Let $H$ be a reproducing kernel Hilbert space of functions $f:E\to F$ with kernel $k$. A point in $E$ may be embedded into $H$ via the canonical embedding $x\mapsto k(x,\cdot)$. Similarly, a random variable that takes values in $E$ defines a canonical $H$-valued random variable via the mapping $X\mapsto k(X, \cdot)$. Let $X_H := k(X, \cdot)$. Then $X_H$ "encodes" much of the information about $X$ via its mean and covariance operator. In particular, $X_H$ has properties that make it "nice" to deal with, e.g. it leads to nice calculations with means and covariances, and connects abstract covariance operators to the covariance of $X$. For example, it is not hard to show that if $C_X$ is the covariance operator of $X_H$, then $$ \text{cov}(f(X)) = \langle f, C_Xf\rangle. $$
My question: Is there a similar construction that holds for arbitrary Hilbert spaces, or say even Banach spaces?
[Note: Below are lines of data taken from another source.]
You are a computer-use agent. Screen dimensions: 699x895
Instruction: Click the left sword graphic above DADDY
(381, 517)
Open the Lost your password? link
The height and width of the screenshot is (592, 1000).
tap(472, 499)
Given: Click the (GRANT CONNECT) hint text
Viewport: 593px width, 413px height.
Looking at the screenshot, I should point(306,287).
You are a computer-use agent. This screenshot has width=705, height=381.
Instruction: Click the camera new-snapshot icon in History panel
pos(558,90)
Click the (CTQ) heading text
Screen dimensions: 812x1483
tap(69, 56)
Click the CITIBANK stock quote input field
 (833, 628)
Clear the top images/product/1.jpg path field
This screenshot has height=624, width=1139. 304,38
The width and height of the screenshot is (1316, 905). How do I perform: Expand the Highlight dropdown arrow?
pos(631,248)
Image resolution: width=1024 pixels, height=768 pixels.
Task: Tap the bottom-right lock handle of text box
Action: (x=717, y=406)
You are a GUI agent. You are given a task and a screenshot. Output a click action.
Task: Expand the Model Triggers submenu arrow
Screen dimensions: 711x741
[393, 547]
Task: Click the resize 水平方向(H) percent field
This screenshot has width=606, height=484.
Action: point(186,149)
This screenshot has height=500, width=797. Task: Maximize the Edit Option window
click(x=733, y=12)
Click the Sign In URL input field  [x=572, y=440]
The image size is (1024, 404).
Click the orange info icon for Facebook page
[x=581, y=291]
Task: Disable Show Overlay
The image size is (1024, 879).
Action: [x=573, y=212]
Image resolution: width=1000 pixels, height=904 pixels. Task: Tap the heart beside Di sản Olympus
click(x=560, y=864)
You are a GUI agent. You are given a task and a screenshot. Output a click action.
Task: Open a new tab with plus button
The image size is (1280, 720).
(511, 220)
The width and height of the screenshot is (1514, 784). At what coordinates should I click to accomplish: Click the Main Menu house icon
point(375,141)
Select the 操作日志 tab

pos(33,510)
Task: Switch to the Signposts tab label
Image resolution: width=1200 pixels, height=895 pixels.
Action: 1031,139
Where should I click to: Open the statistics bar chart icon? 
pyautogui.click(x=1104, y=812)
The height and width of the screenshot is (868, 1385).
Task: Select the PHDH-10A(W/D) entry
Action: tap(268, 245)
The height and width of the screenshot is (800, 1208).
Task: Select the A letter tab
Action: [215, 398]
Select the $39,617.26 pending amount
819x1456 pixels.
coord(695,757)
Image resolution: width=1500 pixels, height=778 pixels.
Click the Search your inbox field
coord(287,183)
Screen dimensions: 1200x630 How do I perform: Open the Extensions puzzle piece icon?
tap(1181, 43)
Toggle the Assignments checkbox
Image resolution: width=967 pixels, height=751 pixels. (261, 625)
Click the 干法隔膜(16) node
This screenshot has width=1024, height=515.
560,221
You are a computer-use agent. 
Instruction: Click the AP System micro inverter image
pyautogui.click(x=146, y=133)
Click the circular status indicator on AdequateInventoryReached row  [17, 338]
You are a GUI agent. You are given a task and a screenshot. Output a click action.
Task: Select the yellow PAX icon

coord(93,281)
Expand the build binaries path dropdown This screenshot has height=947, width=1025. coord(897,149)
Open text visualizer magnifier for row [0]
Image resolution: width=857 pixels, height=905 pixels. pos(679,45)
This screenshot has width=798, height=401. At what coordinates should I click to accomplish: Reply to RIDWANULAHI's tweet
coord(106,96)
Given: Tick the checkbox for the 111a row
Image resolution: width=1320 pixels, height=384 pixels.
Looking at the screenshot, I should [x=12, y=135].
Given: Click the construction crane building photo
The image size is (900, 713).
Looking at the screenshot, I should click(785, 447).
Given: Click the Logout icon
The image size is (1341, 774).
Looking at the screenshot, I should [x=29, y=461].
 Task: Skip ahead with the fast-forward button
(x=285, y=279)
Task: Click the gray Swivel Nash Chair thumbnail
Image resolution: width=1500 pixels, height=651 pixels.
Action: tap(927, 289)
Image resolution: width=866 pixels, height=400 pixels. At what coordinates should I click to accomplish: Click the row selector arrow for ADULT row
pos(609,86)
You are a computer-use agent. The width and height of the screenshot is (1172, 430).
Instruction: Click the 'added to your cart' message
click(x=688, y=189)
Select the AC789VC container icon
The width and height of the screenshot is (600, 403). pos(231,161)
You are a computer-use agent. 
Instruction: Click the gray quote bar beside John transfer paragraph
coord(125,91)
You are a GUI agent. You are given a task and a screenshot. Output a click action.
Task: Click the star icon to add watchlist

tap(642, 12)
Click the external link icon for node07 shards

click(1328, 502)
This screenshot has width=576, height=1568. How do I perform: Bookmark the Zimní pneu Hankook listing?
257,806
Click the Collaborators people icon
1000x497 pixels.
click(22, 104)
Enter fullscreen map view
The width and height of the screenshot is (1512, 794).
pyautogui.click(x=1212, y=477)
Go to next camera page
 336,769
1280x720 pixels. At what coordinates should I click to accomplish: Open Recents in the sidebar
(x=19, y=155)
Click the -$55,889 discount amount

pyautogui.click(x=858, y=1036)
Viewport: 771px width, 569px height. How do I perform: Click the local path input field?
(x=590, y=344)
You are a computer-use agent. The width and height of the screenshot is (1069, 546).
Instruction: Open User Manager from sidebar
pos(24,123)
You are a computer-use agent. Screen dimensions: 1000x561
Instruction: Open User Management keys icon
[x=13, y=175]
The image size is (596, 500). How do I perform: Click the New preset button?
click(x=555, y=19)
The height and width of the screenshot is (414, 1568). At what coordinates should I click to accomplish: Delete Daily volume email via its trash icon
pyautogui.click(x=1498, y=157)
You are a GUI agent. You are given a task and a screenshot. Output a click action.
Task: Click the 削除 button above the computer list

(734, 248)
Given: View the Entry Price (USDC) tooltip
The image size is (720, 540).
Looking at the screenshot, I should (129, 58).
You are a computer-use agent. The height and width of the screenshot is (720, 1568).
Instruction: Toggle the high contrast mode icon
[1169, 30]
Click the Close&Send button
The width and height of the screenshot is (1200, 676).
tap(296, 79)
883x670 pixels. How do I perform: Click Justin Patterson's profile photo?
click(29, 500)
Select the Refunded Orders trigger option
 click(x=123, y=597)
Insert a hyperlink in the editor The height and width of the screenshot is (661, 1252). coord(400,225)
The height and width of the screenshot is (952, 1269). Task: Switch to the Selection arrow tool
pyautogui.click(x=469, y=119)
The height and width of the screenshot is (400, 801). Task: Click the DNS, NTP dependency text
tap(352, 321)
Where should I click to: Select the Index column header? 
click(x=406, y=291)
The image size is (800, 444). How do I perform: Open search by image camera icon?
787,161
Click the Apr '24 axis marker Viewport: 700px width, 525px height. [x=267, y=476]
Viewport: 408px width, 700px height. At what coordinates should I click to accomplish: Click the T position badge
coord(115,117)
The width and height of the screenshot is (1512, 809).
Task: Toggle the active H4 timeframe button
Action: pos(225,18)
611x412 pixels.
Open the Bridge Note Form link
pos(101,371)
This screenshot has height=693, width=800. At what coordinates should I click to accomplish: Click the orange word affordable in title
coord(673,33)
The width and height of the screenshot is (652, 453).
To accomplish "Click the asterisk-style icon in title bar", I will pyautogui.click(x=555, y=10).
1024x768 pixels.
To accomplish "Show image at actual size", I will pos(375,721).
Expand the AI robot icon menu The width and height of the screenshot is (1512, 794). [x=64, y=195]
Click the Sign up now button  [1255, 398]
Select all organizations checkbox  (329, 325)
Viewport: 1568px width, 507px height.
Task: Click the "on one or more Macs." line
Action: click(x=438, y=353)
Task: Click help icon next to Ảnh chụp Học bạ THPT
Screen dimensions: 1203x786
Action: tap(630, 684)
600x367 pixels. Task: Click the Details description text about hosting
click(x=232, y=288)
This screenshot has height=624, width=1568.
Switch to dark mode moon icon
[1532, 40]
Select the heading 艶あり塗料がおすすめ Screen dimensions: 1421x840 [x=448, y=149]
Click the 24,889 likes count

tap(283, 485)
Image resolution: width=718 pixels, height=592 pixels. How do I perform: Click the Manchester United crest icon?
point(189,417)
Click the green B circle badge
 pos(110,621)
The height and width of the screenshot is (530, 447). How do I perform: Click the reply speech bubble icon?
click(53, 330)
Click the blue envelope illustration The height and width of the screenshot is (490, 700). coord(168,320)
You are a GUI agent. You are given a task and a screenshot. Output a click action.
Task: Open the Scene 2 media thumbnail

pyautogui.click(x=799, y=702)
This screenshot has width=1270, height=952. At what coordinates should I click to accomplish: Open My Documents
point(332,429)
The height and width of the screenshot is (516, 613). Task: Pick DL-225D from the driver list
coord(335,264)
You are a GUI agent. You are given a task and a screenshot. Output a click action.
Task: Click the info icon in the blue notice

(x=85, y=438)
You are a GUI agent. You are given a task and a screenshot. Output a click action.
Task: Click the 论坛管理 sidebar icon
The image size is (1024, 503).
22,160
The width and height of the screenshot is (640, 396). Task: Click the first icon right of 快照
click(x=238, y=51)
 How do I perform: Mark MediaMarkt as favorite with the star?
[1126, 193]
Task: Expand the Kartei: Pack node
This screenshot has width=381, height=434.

Another way to think of this: Is there a way to embed $X$ into an RKHS $H$ that doesn't explicitly involve the kernel $k$ (but still leads to "nice" properties)?
(I am aware that one could define many different types of embeddings ad hoc, but my question is geared more towards whether or not there is a canonical way to do this that leads to something similar to $k(X,\cdot)$ and if so, what type of results are out there.)